DataFrame.apply not working with datetimes · Issue #6125 · pandas-dev/pandas (original) (raw)
When you use apply on a DataFrame with datetimes in, the result is unexpected. This is a dataframe with just integers and strings and the result is that we get the market names back out.
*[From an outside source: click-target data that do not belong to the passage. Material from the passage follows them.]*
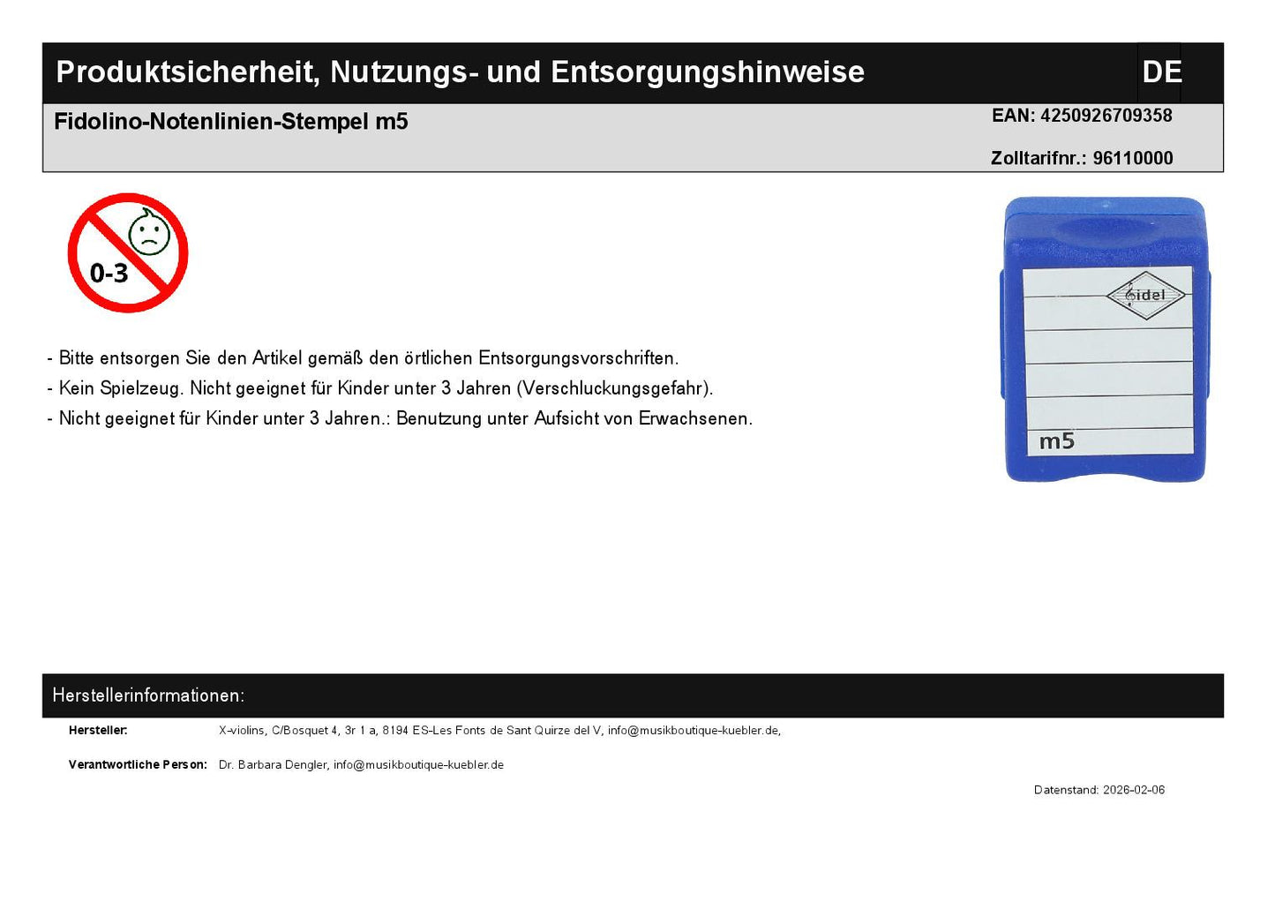Click the Zolltarifnr. 96110000 text
Viewport: 1275px width, 902px height.
coord(1082,159)
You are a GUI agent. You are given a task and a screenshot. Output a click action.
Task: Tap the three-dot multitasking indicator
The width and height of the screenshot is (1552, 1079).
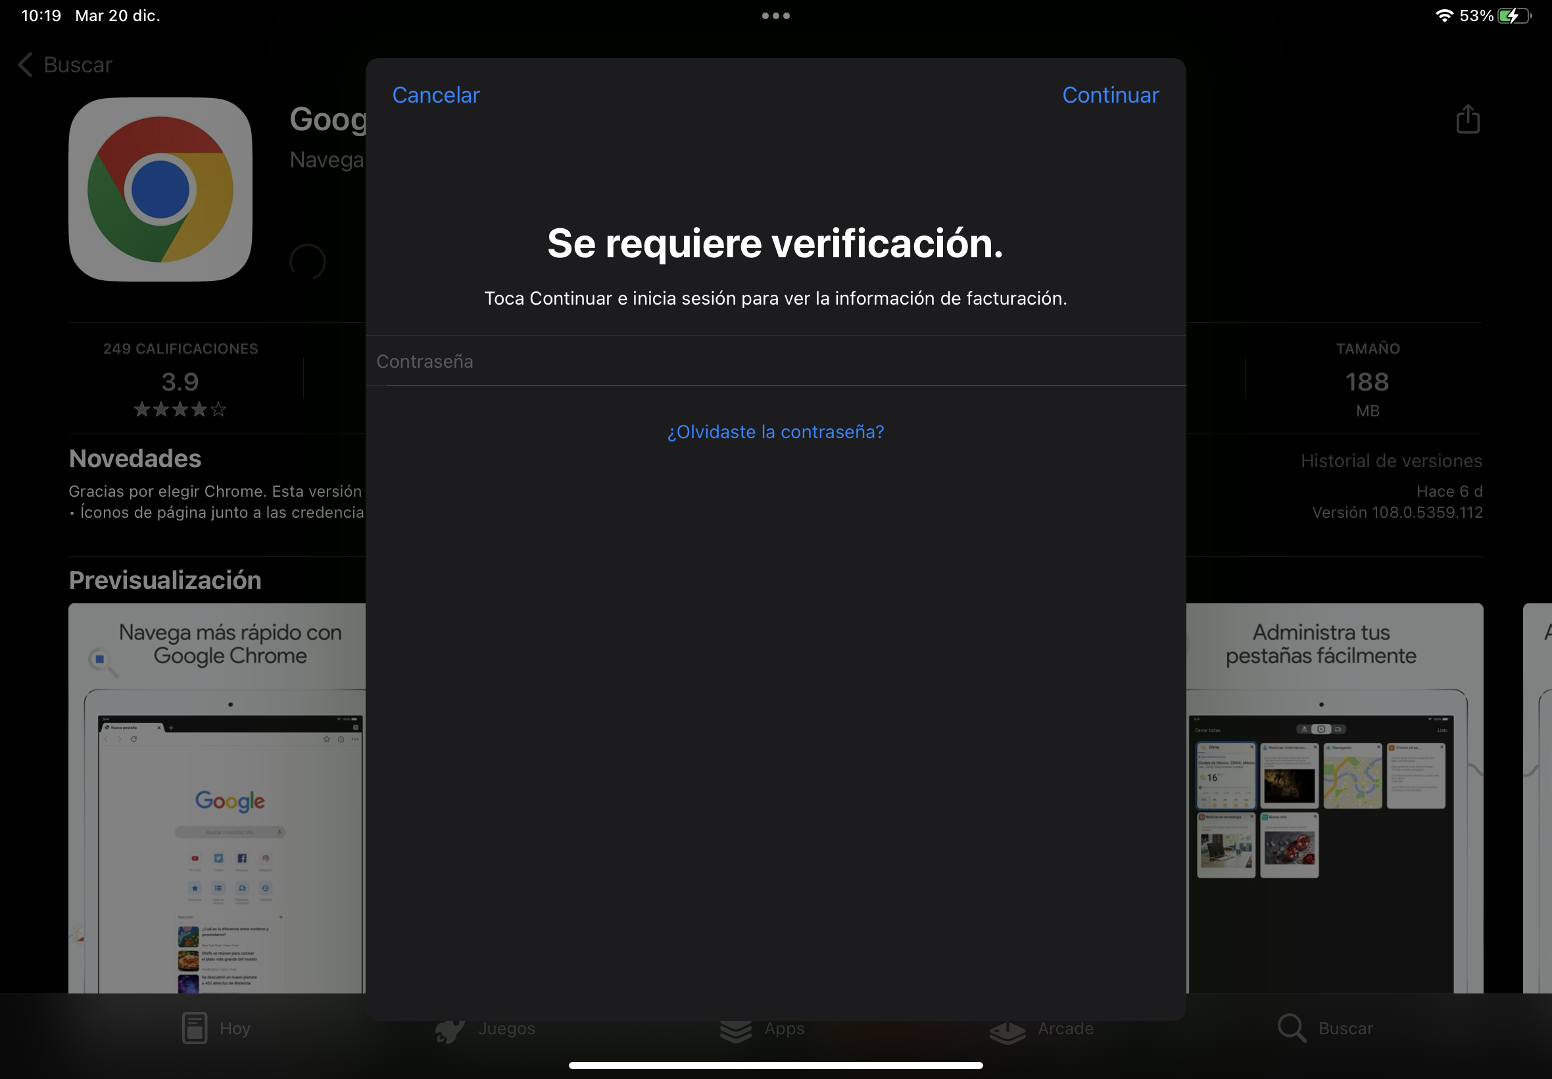tap(776, 16)
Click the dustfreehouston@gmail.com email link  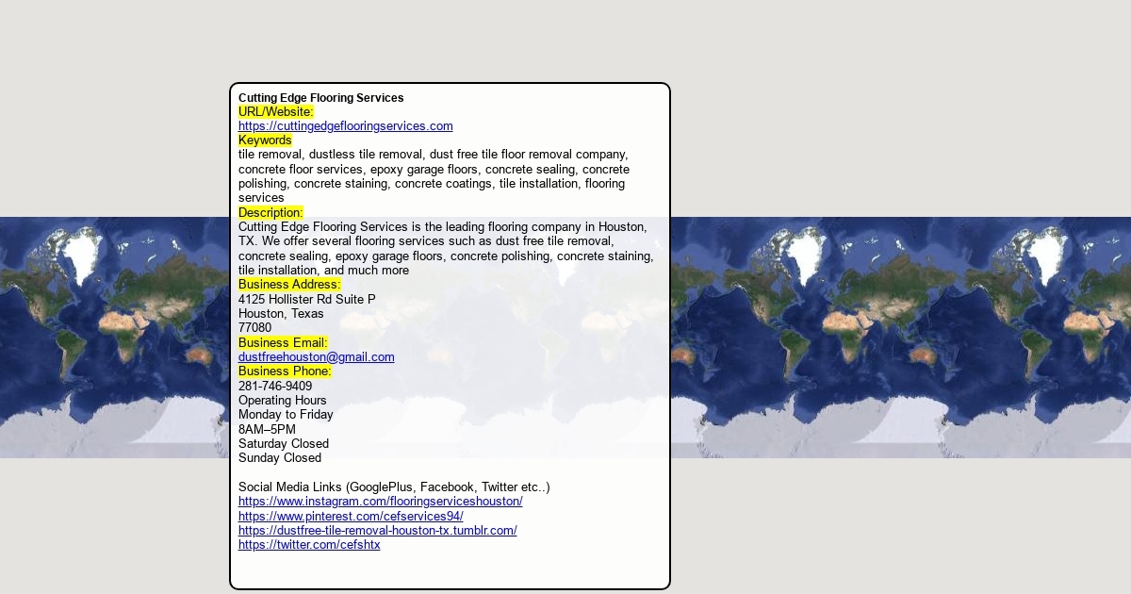[x=316, y=357]
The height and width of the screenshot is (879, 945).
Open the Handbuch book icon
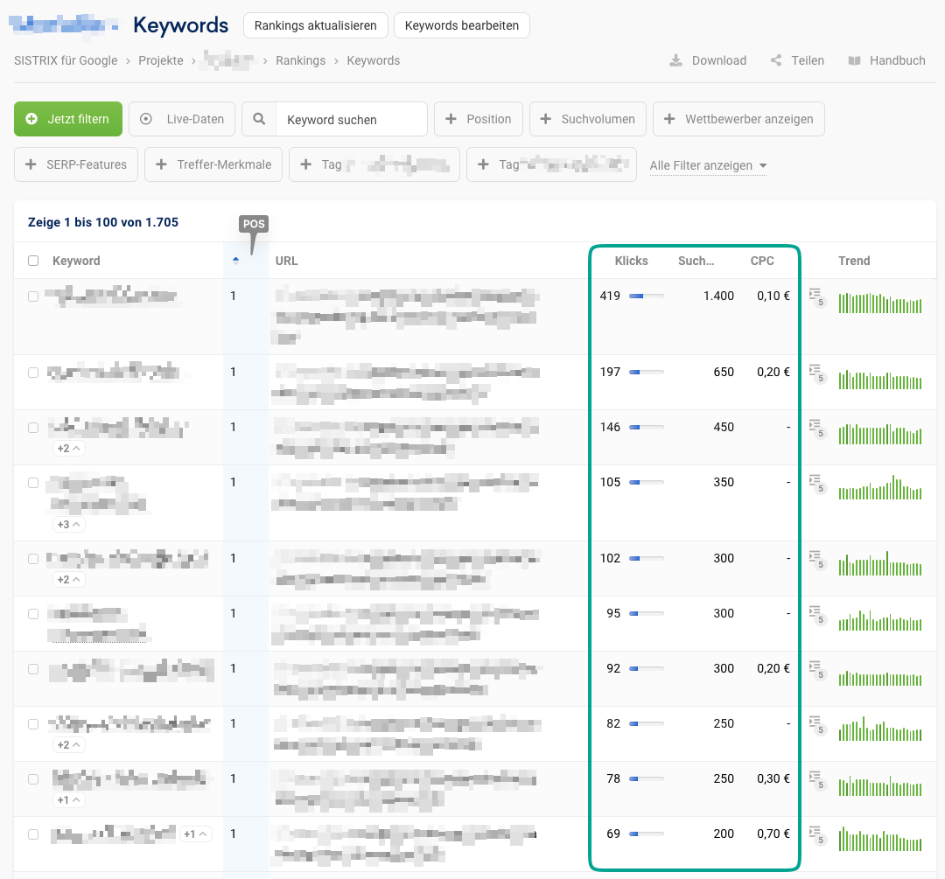[x=855, y=60]
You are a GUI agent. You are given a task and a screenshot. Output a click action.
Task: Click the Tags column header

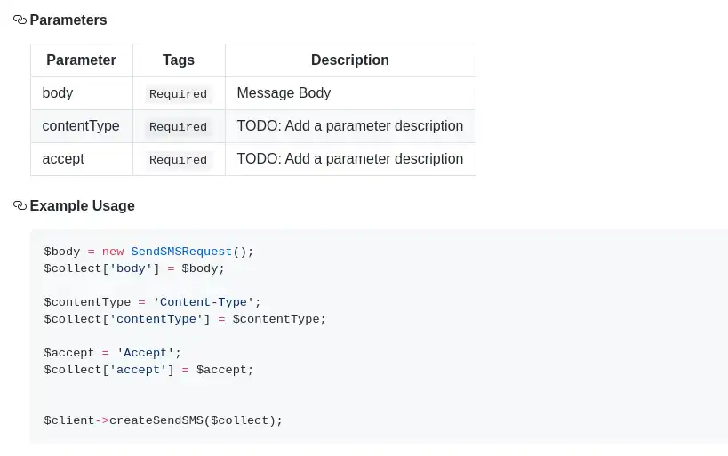click(179, 60)

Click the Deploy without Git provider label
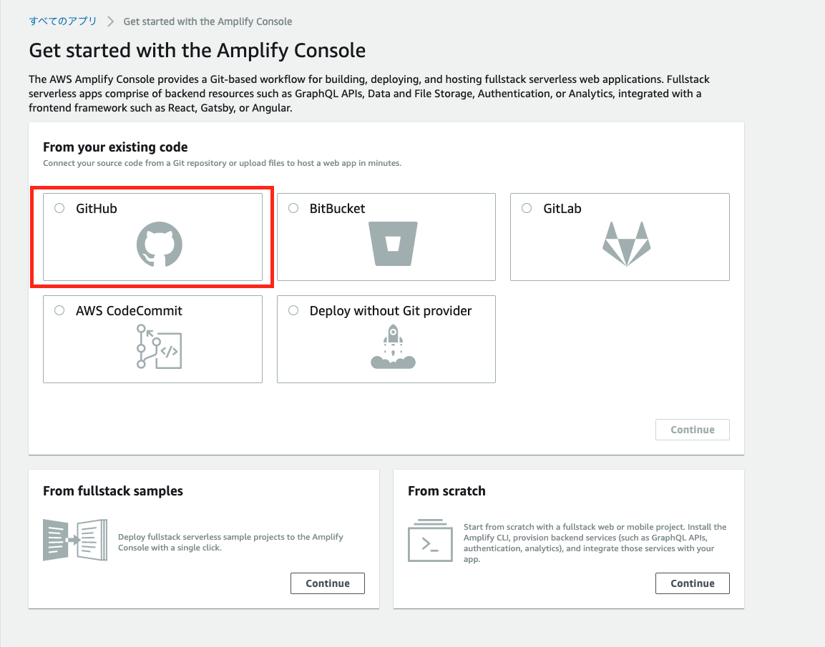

positions = pd.DataFrame([[1, 'ABC', 50], [1, 'YUM', 20], [1, 'DEF', 20], [2, 'ABC', 50], [2, 'YUM', 20], [2, 'DEF', 20]], columns=['a', 'market', 'position']) positions.apply(lambda r: r['market'], axis=1) Out[210]: 0 ABC 1 YUM 2 DEF 3 ABC 4 YUM 5 DEF dtype: object
If we replace the data in column 'a' with datetimes, then we get the wrong result - the first value in the market column is repeated:
import datetime
positions = pd.DataFrame([[datetime.datetime(2013, 1, 1), 'ABC', 50], [datetime.datetime(2013, 1, 1), 'YUM', 20], [datetime.datetime(2013, 1, 1), 'DEF', 20], [datetime.datetime(2013, 1, 2), 'ABC', 50], [datetime.datetime(2013, 1, 2), 'YUM', 20], [datetime.datetime(2013, 1, 2), 'DEF', 20]], columns=['a', 'market', 'position']) positions.apply(lambda r: r['market'], axis=1) Out[213]: 0 ABC 1 ABC 2 ABC 3 ABC 4 ABC 5 ABC dtype: object
If you replace the lambda function with a function which prints the object passed in, then you can see that you only ever receive the first row of the dataframe:
def print_input(r): print r return 1
positions.apply(print_input, axis=1) a 2013-01-01 00:00:00 market ABC position 50 Name: 0, dtype: object a 2013-01-01 00:00:00 market ABC position 50 Name: 1, dtype: object a 2013-01-01 00:00:00 market ABC position 50 Name: 2, dtype: object a 2013-01-01 00:00:00 market ABC position 50 Name: 3, dtype: object a 2013-01-01 00:00:00 market ABC position 50 Name: 4, dtype: object a 2013-01-01 00:00:00 market ABC position 50 Name: 5, dtype: object Out[215]: 0 1 1 1 2 1 3 1 4 1 5 1 dtype: int64
This is new in the master, I didn't see it in pandas 0.11.0 or 0.13.0.